======== Record excerpts

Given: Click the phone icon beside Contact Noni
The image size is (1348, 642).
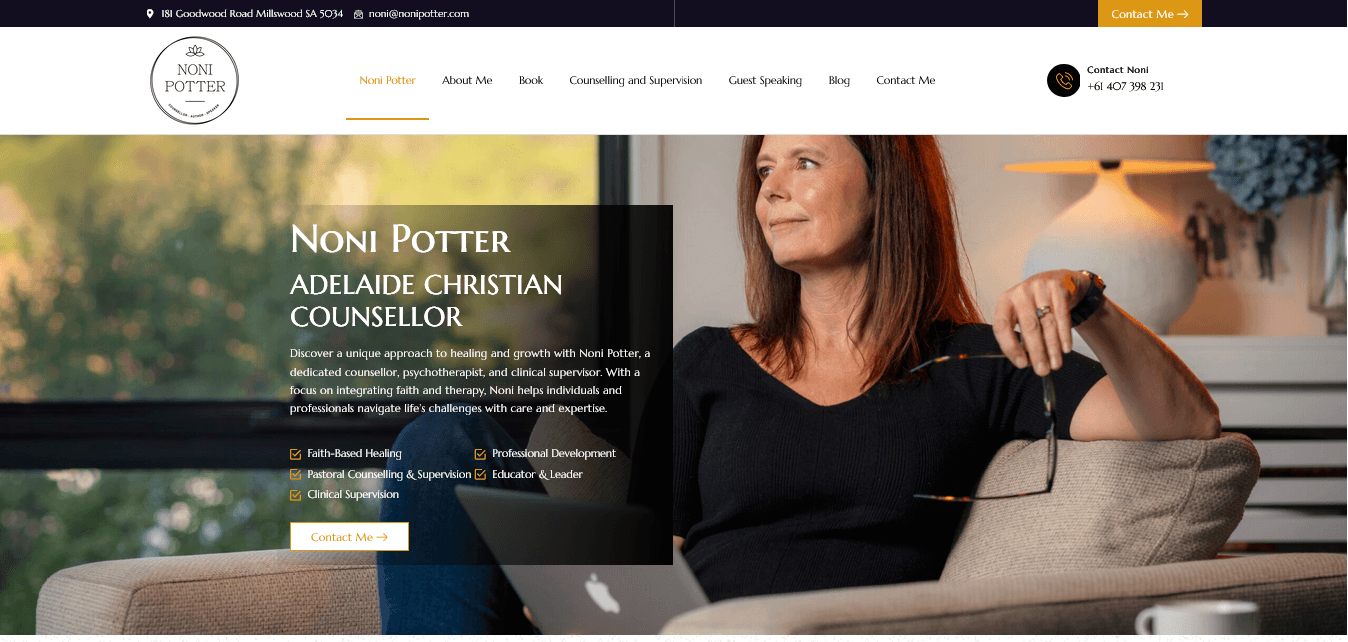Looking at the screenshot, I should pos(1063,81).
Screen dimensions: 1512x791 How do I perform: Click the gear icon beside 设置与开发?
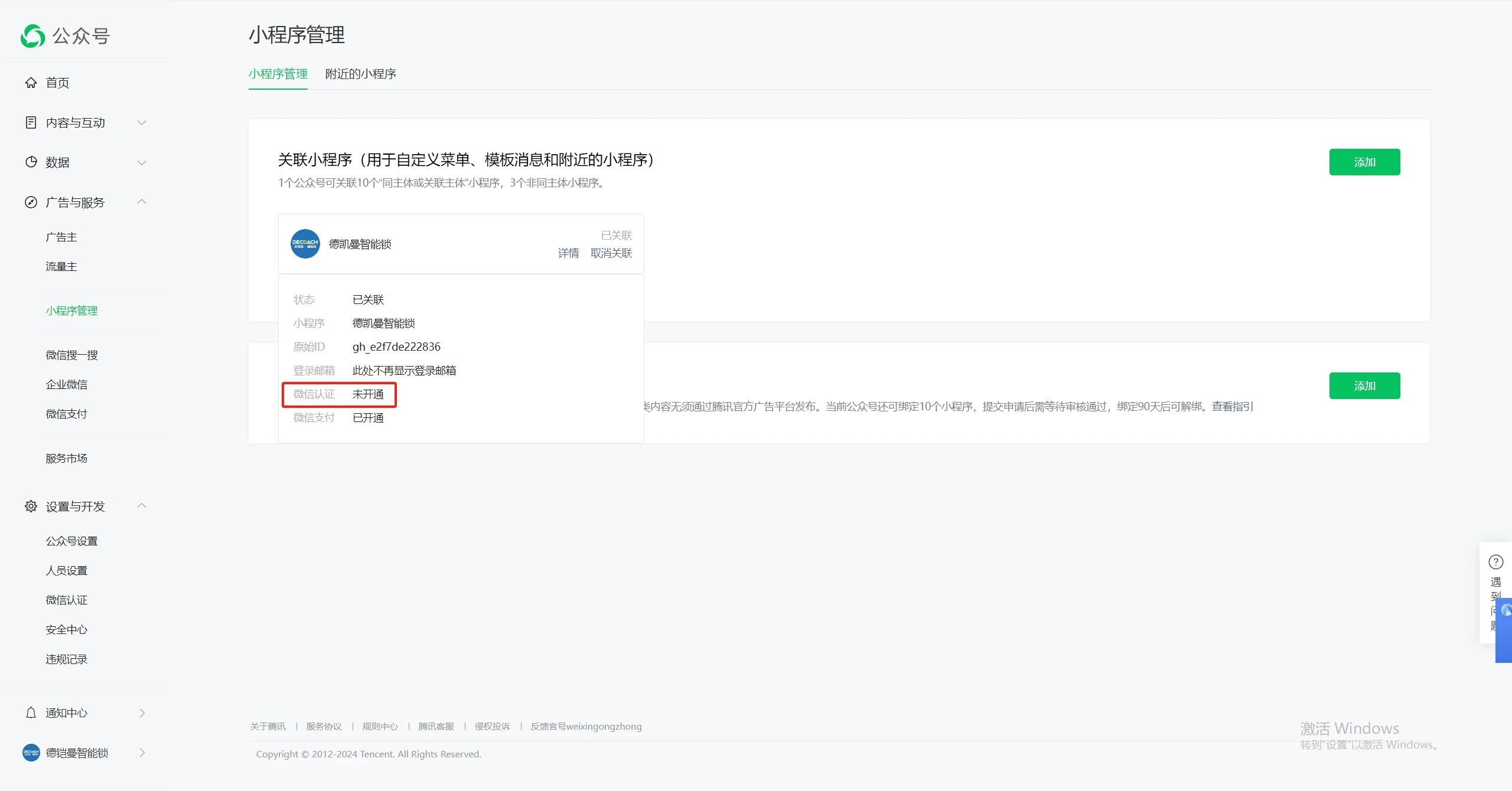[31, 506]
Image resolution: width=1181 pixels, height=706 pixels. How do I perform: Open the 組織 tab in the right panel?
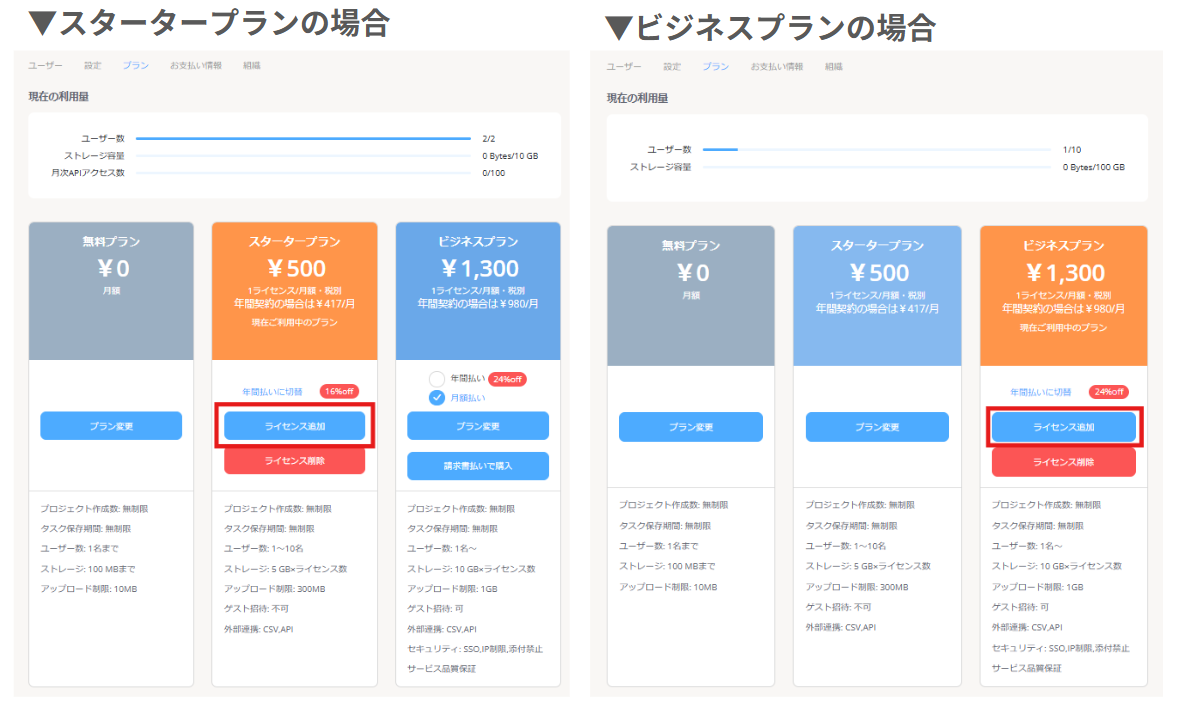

================

Given task:
Reproduce every entry above word for word, leaving out the pictures.

Task response:
Given: Click the phone icon beside Contact Noni
The image size is (1348, 642).
Looking at the screenshot, I should pos(1063,81).
Screen dimensions: 1512x791 How do I perform: Click the gear icon beside 设置与开发?
[31, 506]
Image resolution: width=1181 pixels, height=706 pixels. How do I perform: Open the 組織 tab in the right panel?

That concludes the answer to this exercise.